Do you think more jobs and roles will be integrated into the media industry now that the internet and technology is exploding?
Yes and no. Yes, in the sense that the internet undoubtedly plays an enormous role in our day-to-day lives. No, in the sense that I do not think it will ever 100% replace traditional mediums. I do not believe that brick and mortar stores will become obsolete; I do not think people will stop watching television; and I do not think people will stop reading articles.

Rather, it is all about adapting. It’s not that people aren’t watching TV, they are just watching it in different ways than they were. It’s not that people no longer are interested in reading a fashion magazine, they are just consuming it differently.
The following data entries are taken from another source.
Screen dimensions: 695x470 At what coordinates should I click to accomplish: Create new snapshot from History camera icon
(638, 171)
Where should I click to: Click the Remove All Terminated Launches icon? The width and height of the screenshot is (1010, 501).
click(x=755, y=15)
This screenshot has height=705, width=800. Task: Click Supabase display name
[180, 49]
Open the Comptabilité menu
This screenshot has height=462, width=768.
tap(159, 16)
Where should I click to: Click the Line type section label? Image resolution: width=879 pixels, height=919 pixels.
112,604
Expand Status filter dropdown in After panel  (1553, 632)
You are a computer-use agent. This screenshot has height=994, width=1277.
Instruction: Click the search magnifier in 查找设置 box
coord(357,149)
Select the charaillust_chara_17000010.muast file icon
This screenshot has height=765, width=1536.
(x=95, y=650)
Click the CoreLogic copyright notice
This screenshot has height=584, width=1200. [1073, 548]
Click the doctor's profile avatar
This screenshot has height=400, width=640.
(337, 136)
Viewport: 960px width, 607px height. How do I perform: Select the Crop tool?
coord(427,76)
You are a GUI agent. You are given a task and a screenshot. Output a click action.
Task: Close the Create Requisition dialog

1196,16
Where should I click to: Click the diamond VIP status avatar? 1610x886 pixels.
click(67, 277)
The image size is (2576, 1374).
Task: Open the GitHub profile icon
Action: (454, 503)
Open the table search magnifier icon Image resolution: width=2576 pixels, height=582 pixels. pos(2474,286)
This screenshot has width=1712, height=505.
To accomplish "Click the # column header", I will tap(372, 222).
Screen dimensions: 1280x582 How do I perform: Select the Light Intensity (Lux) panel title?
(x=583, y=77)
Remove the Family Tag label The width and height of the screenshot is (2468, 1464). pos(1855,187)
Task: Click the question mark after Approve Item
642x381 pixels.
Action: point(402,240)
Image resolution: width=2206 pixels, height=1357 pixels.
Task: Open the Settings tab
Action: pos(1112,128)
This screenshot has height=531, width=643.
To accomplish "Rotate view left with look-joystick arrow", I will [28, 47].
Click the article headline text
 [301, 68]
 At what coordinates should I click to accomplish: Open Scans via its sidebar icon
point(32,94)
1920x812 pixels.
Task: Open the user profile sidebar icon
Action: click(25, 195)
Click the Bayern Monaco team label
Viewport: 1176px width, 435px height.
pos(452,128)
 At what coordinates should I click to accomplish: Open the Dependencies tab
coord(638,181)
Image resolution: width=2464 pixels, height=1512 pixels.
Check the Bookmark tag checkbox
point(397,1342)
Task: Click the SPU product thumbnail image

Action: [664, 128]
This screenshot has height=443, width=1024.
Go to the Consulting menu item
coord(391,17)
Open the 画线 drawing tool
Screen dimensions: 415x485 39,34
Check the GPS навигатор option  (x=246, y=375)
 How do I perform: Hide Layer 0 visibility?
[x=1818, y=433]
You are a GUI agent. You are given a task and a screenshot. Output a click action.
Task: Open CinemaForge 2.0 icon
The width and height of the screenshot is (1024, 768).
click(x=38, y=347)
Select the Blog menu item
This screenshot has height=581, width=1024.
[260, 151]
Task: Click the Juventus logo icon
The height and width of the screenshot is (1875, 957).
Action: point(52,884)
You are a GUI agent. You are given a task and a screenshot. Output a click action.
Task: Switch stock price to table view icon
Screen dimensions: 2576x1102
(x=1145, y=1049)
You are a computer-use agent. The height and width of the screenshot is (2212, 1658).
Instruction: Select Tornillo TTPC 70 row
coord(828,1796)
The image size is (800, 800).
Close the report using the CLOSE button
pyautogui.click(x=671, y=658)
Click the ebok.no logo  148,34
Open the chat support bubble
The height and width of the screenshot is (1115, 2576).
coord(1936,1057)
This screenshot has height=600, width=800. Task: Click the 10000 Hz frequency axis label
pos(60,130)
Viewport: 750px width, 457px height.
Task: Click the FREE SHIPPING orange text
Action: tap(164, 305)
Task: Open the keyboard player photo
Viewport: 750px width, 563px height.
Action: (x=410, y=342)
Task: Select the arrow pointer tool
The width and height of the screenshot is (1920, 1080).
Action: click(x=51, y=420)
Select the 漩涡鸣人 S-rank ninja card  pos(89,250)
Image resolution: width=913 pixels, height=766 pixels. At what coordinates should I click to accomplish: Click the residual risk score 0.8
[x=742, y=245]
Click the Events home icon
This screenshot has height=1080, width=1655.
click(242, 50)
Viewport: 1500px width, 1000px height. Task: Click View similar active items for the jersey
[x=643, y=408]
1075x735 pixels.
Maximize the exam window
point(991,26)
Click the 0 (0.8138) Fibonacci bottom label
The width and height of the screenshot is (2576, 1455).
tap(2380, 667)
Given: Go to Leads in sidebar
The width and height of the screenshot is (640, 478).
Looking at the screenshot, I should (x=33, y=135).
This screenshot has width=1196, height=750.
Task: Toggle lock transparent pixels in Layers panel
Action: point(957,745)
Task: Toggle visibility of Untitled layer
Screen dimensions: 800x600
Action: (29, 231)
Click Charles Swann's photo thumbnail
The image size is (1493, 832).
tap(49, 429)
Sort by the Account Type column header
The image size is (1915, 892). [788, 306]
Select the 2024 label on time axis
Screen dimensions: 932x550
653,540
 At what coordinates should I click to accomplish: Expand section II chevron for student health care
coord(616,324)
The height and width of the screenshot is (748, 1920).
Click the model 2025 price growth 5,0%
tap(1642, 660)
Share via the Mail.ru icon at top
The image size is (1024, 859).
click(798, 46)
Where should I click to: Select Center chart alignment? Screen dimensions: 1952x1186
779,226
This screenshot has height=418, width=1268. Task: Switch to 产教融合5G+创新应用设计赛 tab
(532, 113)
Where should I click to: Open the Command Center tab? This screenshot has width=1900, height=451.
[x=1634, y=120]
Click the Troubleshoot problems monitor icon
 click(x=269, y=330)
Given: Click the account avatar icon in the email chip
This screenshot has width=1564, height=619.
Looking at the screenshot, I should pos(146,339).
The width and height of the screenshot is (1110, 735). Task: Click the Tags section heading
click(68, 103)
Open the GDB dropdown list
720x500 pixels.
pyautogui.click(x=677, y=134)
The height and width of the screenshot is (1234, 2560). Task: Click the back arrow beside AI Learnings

For retail, stores are going to have to focus more on experience and integrating technology rather than pushing out masses upon masses of new product each week. Brands like Reformation and Glossier, who started off as online-only, have opened vastly popular and successful stores in a time when many retailers are closing their doors. Brands like Bonobos have made stockless stores the new norm. It’s simply about adapting.”

What do you think is a problem within the media industry? What is a set back?
I think now more than ever we are able to really effectively reach the right people at the right time in the right place. But we just need to have more thoughtful content out there. Again, you can only have so many one-off influencer posts or Buzzfeed “list” articles out there before it gets stale. (Which, in my opinion, it has). We need engaging content that will not only excite readers, but offer relevant and interesting integration opportunities for advertisers.

Anything else you would like to add about the media industry or what you do?
“The media industry is so massive and multifaceted. You can be a journalist, a strategiest, a media buyer, a media seller, a data analyst, a content producer, a project manager, the list just goes on and on. There are so many opportunities for people with so many different skillsets, which makes the field very diverse.

Now more than ever, collaboration between strategic teams, data-driven teams and creative teams is crucial. You shouldn’t only be a numbers person, or strictly a creative. You have to allow your mind to understand it all. With technology changing the way we live and work, we need to constantly be adapting, learning and working together.”

This interview was edited for length and clarity.